GIVEN REQUEST = Find each line below that contains the word "Instruction", and copy every such line in full.

RECORDS PROVIDED =

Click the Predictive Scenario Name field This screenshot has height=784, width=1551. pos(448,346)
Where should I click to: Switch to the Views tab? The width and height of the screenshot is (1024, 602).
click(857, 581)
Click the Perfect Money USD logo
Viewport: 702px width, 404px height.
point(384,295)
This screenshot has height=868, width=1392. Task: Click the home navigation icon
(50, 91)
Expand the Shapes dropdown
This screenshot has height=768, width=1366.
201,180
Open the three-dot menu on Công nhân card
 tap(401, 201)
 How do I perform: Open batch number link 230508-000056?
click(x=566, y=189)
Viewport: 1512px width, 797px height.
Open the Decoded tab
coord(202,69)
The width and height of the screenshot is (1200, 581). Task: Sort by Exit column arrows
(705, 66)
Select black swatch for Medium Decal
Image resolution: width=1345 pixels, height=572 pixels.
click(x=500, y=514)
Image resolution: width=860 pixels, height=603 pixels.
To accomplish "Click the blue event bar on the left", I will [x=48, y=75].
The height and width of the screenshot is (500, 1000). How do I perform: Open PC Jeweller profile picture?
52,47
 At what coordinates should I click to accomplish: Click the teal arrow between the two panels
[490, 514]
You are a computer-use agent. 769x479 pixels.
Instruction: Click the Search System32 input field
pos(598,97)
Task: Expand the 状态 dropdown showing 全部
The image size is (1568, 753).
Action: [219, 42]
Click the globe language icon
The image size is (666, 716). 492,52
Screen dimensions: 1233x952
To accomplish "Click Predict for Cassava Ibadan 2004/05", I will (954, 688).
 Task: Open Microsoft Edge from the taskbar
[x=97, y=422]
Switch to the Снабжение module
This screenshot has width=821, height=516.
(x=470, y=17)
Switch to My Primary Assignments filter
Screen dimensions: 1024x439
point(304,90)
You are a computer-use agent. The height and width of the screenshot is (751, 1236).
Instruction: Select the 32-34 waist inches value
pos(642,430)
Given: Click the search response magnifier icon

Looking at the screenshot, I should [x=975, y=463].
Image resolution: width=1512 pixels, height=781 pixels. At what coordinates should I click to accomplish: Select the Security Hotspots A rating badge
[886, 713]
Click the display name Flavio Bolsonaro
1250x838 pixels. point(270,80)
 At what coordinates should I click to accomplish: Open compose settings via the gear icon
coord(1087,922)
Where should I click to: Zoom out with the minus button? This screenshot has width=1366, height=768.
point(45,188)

OUTPUT OF THE EXERCISE =
Instruction: Click the Search System32 input field
Instruction: Select the 32-34 waist inches value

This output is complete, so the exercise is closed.